■ Quoted text
--- START ---

2. LAr-TPC: First Concepts

The main idea to realize a LAr-TPC by C. Rubbia (see Figure 1) came together with the development of simple techniques [2,3,4,5] to obtain ultra-pure liquid argon with residual contamination of less than 1 ppb ( O 2 equivalent). In this way, the ion–electron pairs produced after the passage of a charged track in the dense ( ρ = 1.4 g/cm 3 ) LAr medium may travel undisturbed over macroscopic distances, of the order of several meters, when a uniform electric field is applied. A fraction of ion–electron pairs will not recombine, depending on the intensity of the field and on their density. Therefore, a drift is created following the lines of the field, with a current which is induced on any anodic electrode which is placed inside the LAr volume. The anode signal is then proportional to the current intensity, which is due to the flux of the electric field created by the charged particles crossing the electrode. Since the speed of the electrons is five orders of magnitude greater than that of the ions, basically only electrons contribute to the signal which is induced on the electrodes. The average number of electrons produced in LAr by a minimum ionizing particle (m.i.p.) is around 88,000/cm, with no amplification present close to the wires. Moreover, many electrons are recombining with ions, especially when the electric field intensity is low. This results in an extremely small signal. The problem is now overcome by using low noise FETs. Despite the small number of drift electrons, a huge advantage is obtained, since the electrons may induce a signal on subsequent electrodes if they are assembled as semi-transparent and parallel wire planes at the end of the LAr active volume, providing a three-dimensional read-out. If z is the coordinate along the electric field, with x and y being the coordinates on the wire planes, then z is given by a measurement of the drift time, provided that the t 0 = 0 time and the drift electron speed are both known.

3. The First Working ICARUS Prototypes

After the first feasibility studies, the newly formed ICARUS Collaboration proposed in 1985 [6] a multi-kton LAr-TPC to be operated in INFN underground Laboratori Nazionali del Gran Sasso (LNGS), with the aim of searching for extremely rare events, from the nucleon decay to neutrinos, in particular to solar neutrinos and relic Supernova neutrinos, and looking for possible signatures of neutrino oscillations. The first prototype built by the ICARUS Collaboration was a small LAr-TPC with a maximum drift of 24 cm, which was exposed to a 5 GeV pion beam to perform a number of tests to validate the new technique. A screening grid and two 8 × 8 cm 2 wire planes composed the wire chamber: in the first plane, a signal was induced, while the collection took place in the second one. Both planes were made of equally spaced steel wires, see Figure 2 (left). This layout allowed to create two-dimensional images of the ionizing events, the first coordinate being the position of the hit wires and the other one the drift time multiplied by the drift electron velocity. For the very first time, a number of achievements which would have been fundamental for the future development of the physics and technology of the LAr-TPCs were obtained [7,8,9]: a free electron lifetime exceeding several milliseconds, allowing for a drift of meters; very clean 2D images of ionizing events; study of the electron diffusion in LAr and of the effect of the electric field on the electron yield; evaluation of an energy resolution in the MeV range of the order of few percents, in agreement with measurements performed by other groups [10,11,12]; measurement of a spatial resolution along the drift coordinate of the order of 60 µm for 5 GeV tracks.

--- END ---

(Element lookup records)
--- START ---

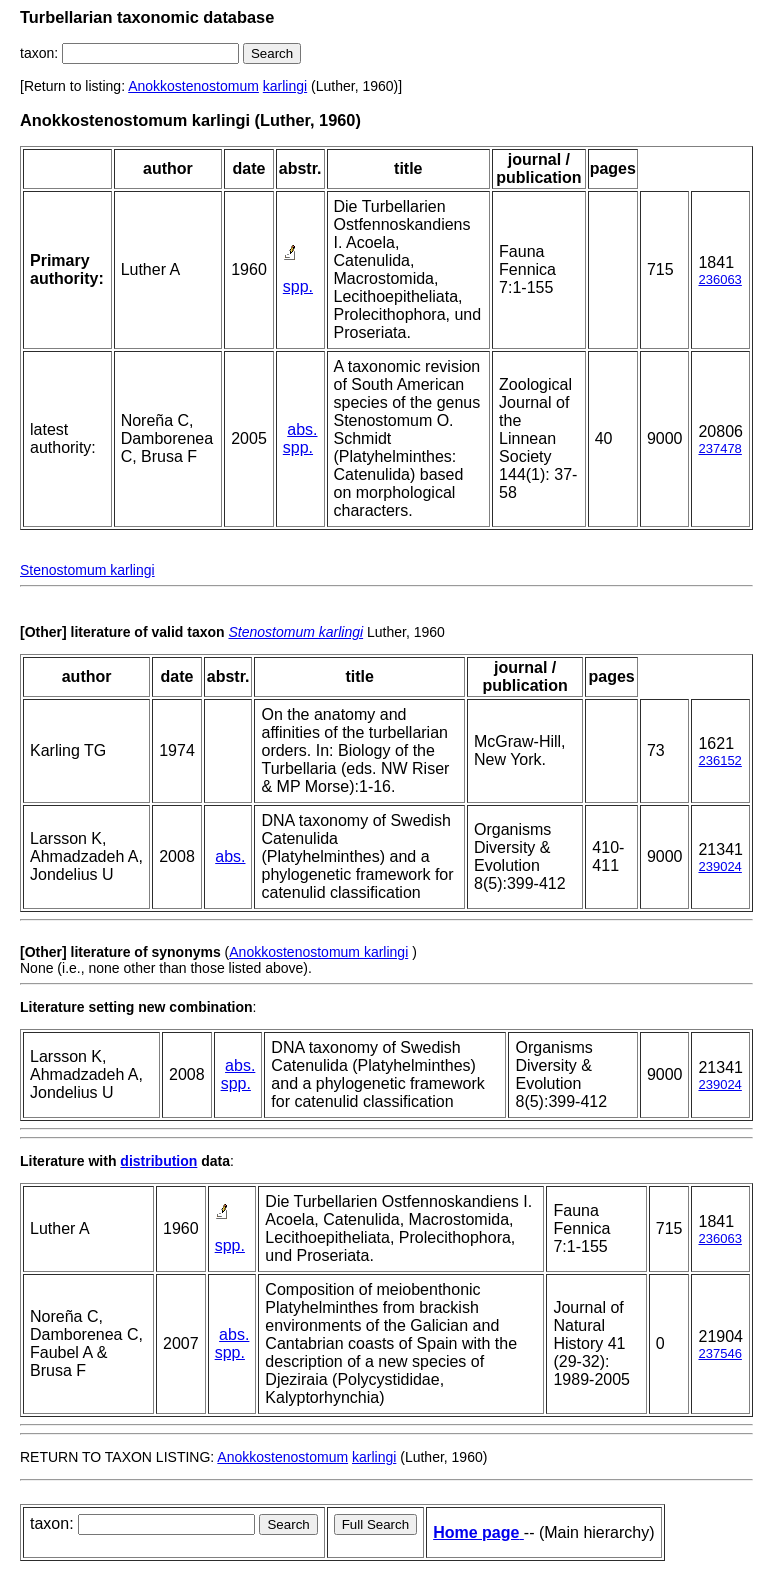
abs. (302, 429)
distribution (158, 1161)
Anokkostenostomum (193, 86)
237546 (719, 1353)
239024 (719, 866)
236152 (719, 760)
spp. (298, 286)
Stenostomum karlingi (87, 570)
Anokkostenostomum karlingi (318, 952)
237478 (719, 448)
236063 (719, 279)
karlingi (285, 86)
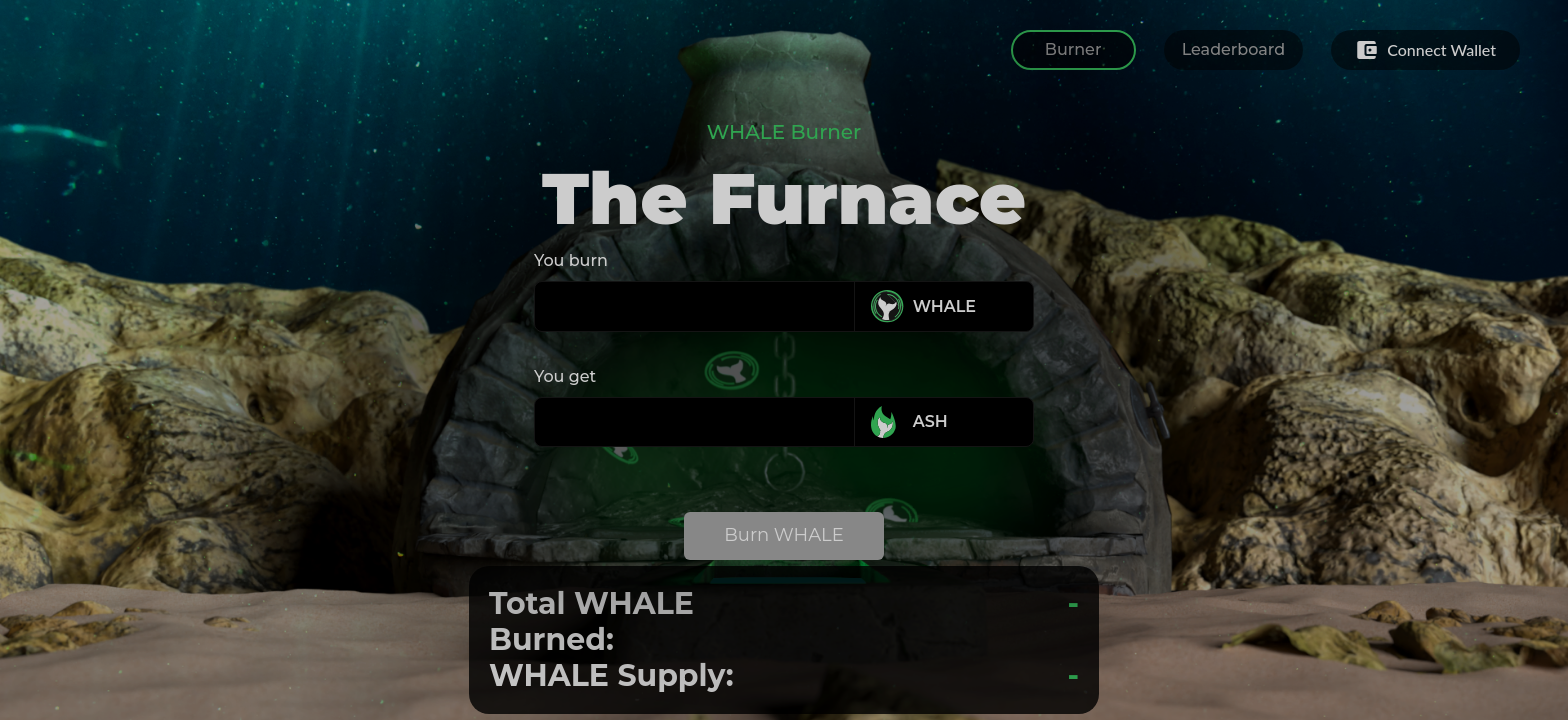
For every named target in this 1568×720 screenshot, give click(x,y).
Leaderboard (1234, 49)
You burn (571, 260)
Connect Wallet (1425, 50)
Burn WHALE (784, 535)
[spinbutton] (698, 307)
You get (565, 376)
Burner (1073, 49)
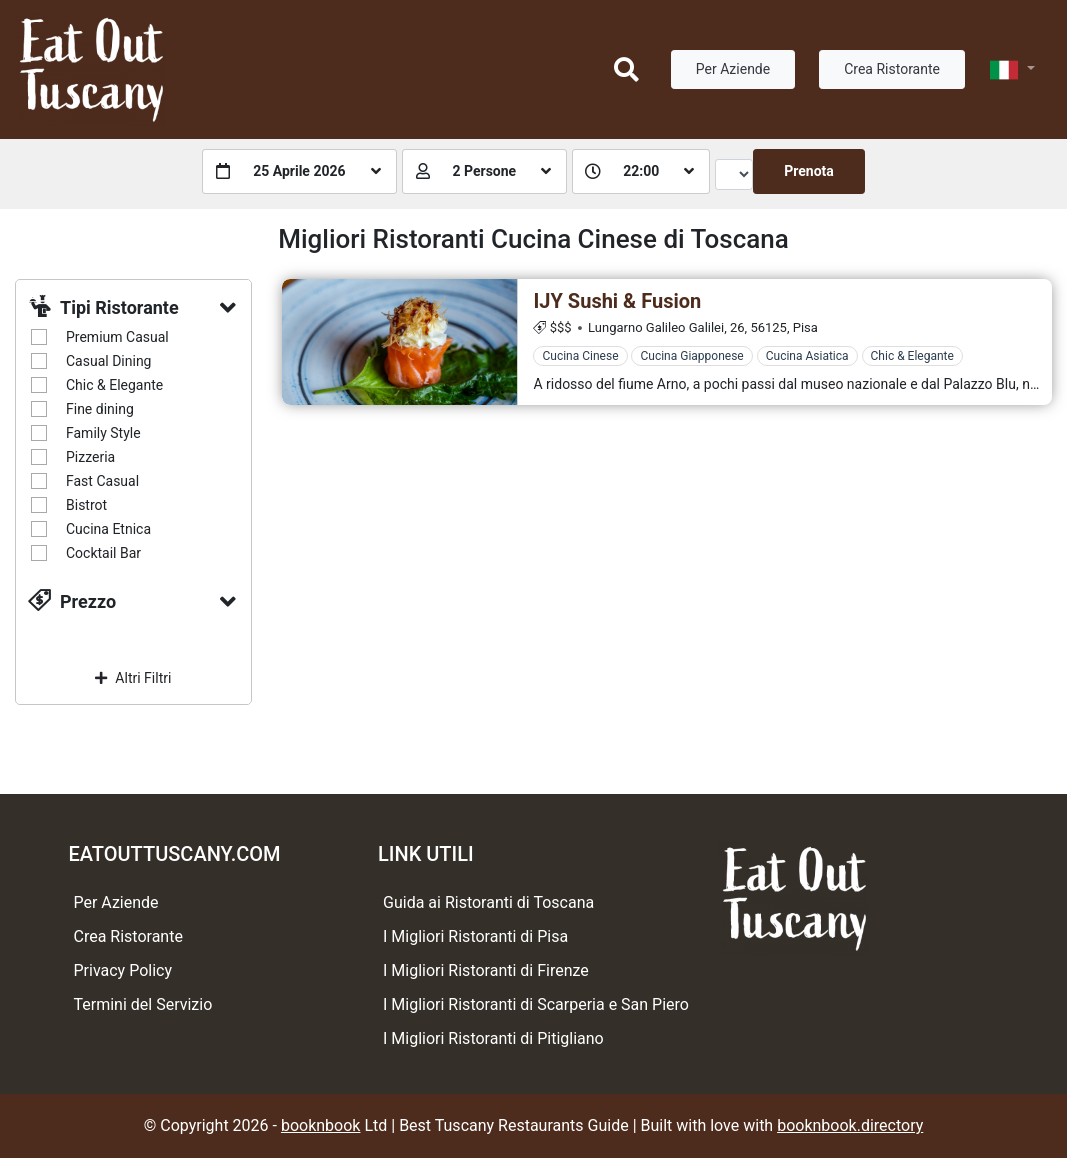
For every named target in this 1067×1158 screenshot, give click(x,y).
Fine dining (100, 409)
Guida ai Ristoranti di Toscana (488, 902)
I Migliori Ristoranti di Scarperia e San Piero (536, 1004)
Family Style (103, 433)
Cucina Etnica (108, 529)
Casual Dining (108, 361)
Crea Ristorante (892, 69)
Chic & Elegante (114, 385)
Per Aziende (733, 69)
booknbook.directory (850, 1125)
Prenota (809, 171)
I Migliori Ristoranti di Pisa (475, 936)
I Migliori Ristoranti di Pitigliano (493, 1038)
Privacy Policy (123, 970)
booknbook (321, 1125)
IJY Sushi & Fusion (617, 301)
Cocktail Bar (103, 553)
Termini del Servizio (143, 1004)
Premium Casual (117, 337)
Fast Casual (102, 481)
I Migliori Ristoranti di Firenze (486, 970)
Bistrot (86, 505)
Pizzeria (90, 457)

--- END ---

■ Your instructions
Answer these questions about the liquid argon TPC text above.
1. What density does it give for liquid argon?
2. In what year did the ICARUS Collaboration propose a multi-kton LAr-TPC?
3. What was the maximum drift of the first ICARUS prototype?

■ Solution to this task
1. 1.4 g/cm³
2. 1985
3. 24 cm